#### Extract to read
AUC (by ABE) and Cmax (by ABEL): power [RSABE / ABEL]
❝ Am I correct in understanding that if in the literature, for example, CV = 50% for AUC is found as the largest (for Cmax it is also more than 30%, but less than for AUC), … then it will not be correct to use sampleN.scABEL to estimate the sample size?
Uncommon that CV of AUC > CV of Cmax though it happens sometimes. You know the answer already:
❝ … then it will not be correct to use sampleN.scABEL to estimate the sample size?
Yes, use
sampleN.TOST()
.❝ There will be no equivalence limits scaling for this parameter.
Generally not (exceptions: partial AUCs for MR, AUC for the WHO).
When I presented this ‘side effect’ (slide 25) at the 2nd GBHI conference (Rockville, September 2015) staff of the FDA shook their heads in disbelief and we had this conversation: “This is just a draft guideline, right?” – “No, it’s final and in force for five years.” – “What‽”
At the 3rd GBHI conference (Amsterdam, April 2018) I raised the issue again and a member of the EMA’s PK Working Party replied that he doesn’t see a problem. Other members of the PKWP agreed.
❝ And on the other hand, for the parameter Cmax there will be conditions of forced bioequivalence, since the sample size will be at least twice the allowable size calculated by the AUC parameter.
Technically speaking the members of the PKWP were right because there is no “forced bioequivalence”. In any passing study – even if the T/R-ratio is far from 100% – the patient’s risk is still ≤5% (leaving the well-known inflation of type I error in reference-scaling aside).
❝ How to proceed?
According to the current guidelines (suggesting ABEL not for all PK metrics), accept it. Fortunately the WHO allows ABEL for AUC since 2018 (full replicate designs only). Let’s hope that other jurisdictions will follow.
Result of an example (-script at the end):
design = 2x2x4
theta0 = 0.9 (AUC), 0.9 (Cmax)
targetpower = 80% (both PK metrics)
AUC (ABE: 80.00–125.00%)
CVw : 50% (T = R)
n : 100
power: 80.03% for theta0 0.9000 and 1.1111
Cmax (ABEL: 77.23–129.48%)
CVw : 35% (T = R)
n : 34
power: 81.18% for theta0 0.9000 and 1.1111
The sample size is driven by AUC.
Cmax with n = 100:
power: 80.00% for theta0 0.8441 and 1.1847
design = 2x2x4
theta0 = 0.9 (AUC), 0.9 (Cmax)
########
[Work order A]:
List every power value reported in the example results of the forum post on AUC and Cmax power.
[Work order B]:
Extend the forum post on AUC and Cmax power, picking up after its final line.
#### Data to examine
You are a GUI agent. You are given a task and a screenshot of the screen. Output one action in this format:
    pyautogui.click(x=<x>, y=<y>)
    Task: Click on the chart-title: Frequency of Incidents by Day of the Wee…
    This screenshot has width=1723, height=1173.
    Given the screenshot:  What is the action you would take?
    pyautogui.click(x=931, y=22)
########
[Task answer A]:
- 80.03% (AUC, n = 100)
- 81.18% (Cmax, n = 34)
- 80.00% (Cmax with n = 100)

[Task answer B]:
targetpower = 80% (both PK metrics)
AUC (ABEL: 69.84–143.19%)
CVw : 50% (T = R)
n : 28
power: 81.43% for theta0 0.9000 and 1.1111
Cmax (ABEL: 77.23–129.48%)
CVw : 35% (T = R)
n : 34
power: 81.18% for theta0 0.9000 and 1.1111
The sample size is driven by Cmax.
AUC with n = 34:
power: 80.00% for theta0 0.8749 and 1.1430
On the other hand, is anybody worried if we plan a study for ABE based on the PK metric with higher variability and get an ‘incentive’ for the other one? Rather not. Here an example where the sample sizes differ more than twofold:
design = 2x2x2
theta0 = 0.95 (AUC), 0.95 (Cmax)
targetpower = 80% (both PK metrics)
AUC (ABE: 80.00–125.00%)
CVw : 15%
n : 12
power: 83.05% for theta0 0.9500 and 1.0526
Cmax (ABE: 80.00–125.00%)
CVw : 25%
n : 28
power: 80.74% for theta0 0.9500 and 1.0526
The sample size is driven by Cmax.
AUC with n = 28:
power: 80.00% for theta0 0.8857 and 1.1290
A funny one:
design = parallel
theta0 = 0.95 (AUC), 0.95 (Cmax)
targetpower = 80% (both PK metrics)
AUC (ABE: 80.00–125.00%)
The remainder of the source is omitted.